The sales have set up Kona and STK for future success, with a development pipeline that’s stronger than any other point in company history. In 2022, there are nine openings planned, including two company-owned STK stores in Dallas and San Francisco; a managed STK in London; three corporate Kona units in Riverton, Utah; Columbus, Ohio; and Paradise Valley, Arizona; and three licensed ghost kitchens in partnership with REEF Kitchens.
The ONE Group seeks 40-50 percent ROI for new restaurants. The addressable market is at least 400 outlets, including 200 STK locations globally and at least 200 Kona stores in the U.S. At the end of Q1, STK had 22 restaurants and Kona had 24.
Hilario described the current development environment as “more dynamic,” with the company stretching its lead times on equipment from six months to nine to 12 months. However, it’s nothing that’s significantly impacted the timing of openings.
“In the past, you could go to equipment distributors and pick up four, five pieces relatively quick,” the CEO said. “Now there's things such as not enough chips, so you get a lot of people pushing back on equipment.

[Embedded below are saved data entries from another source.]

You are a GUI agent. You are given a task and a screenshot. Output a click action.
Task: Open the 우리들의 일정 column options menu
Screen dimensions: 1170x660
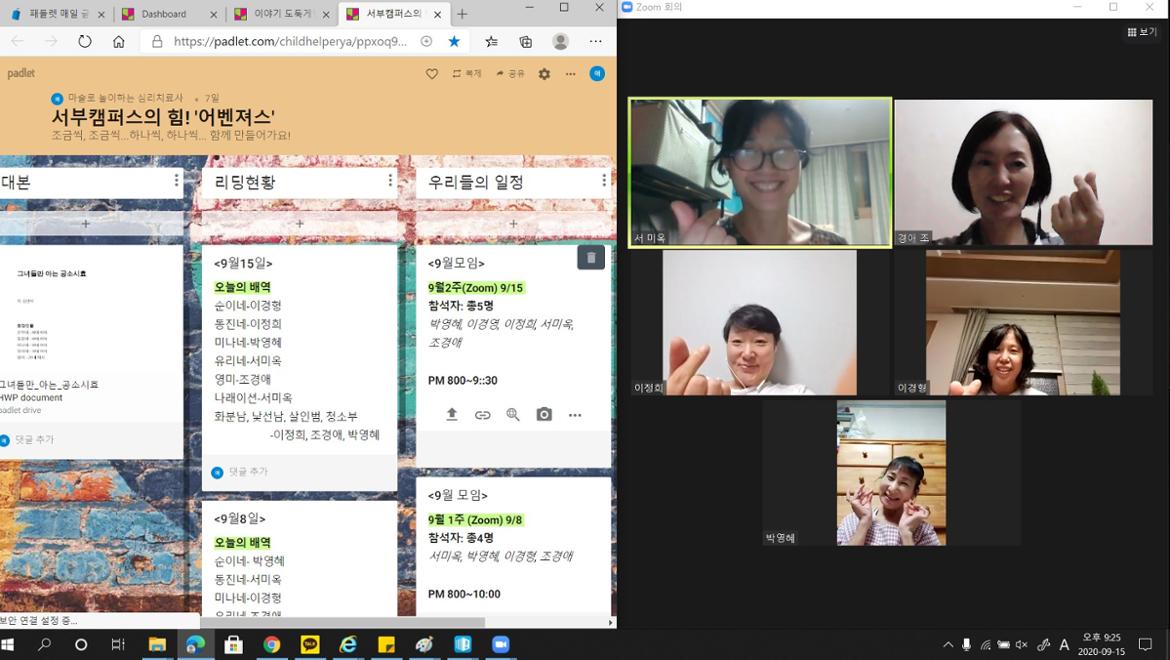pyautogui.click(x=604, y=181)
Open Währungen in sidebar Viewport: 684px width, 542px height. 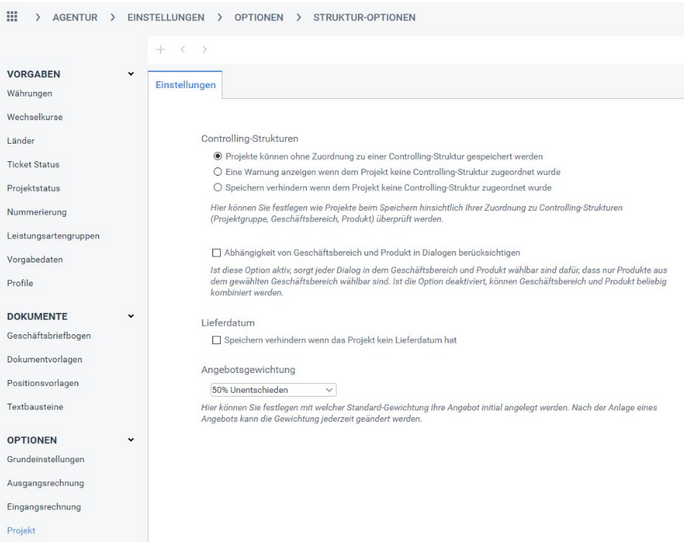pos(29,93)
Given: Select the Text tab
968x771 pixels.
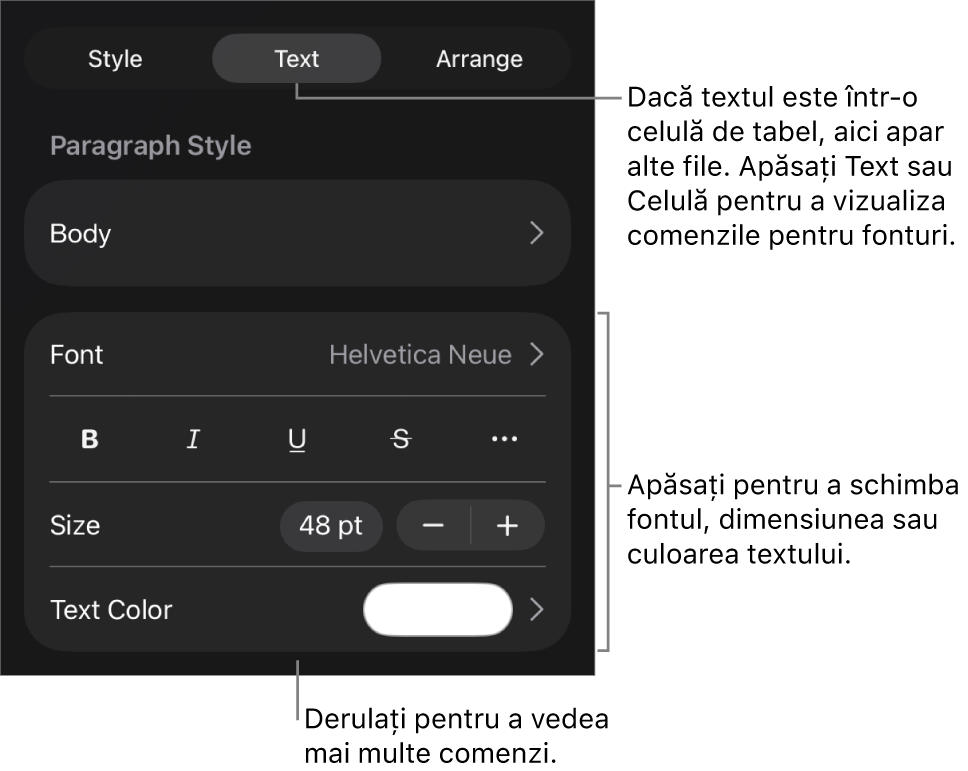Looking at the screenshot, I should [297, 59].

We have to be flexible on some specs relative to kitchen equipment. But again, it's all about project management and being sure that you get ahead of the planning.”
As for real estate, Hilario has seen great availability in malls housed in big markets. Because of all the closures, the executive said there’s flexibility in choosing the best pieces of land. It’s one of the better real estate markets he’s seen, and The ONE Group is receiving “fantastic deals” from landlords as a result.
“But again, I think that's just a testimony to the success of the brand, so people like to get STKs and Kona Grills and want to get them in their projects because of the average volume and the fact that we have exciting programs like our happy hour programs and our brunch program,” Hilario said. “So I would say that I'm very excited about the go-forward development plans with the only caveat is that we have to be more proactive. And we have to have more lead time and adjust our project time lines for that.”
Companywide, revenues increased 46.9 percent to $74.2 million, exceeding the high end of previous guidance by $4 million. Restaurant operating profit grew 40.8 percent year-over-year to $13 million, and adjusted EBITDA lifted 65.5 percent to $10.8 million.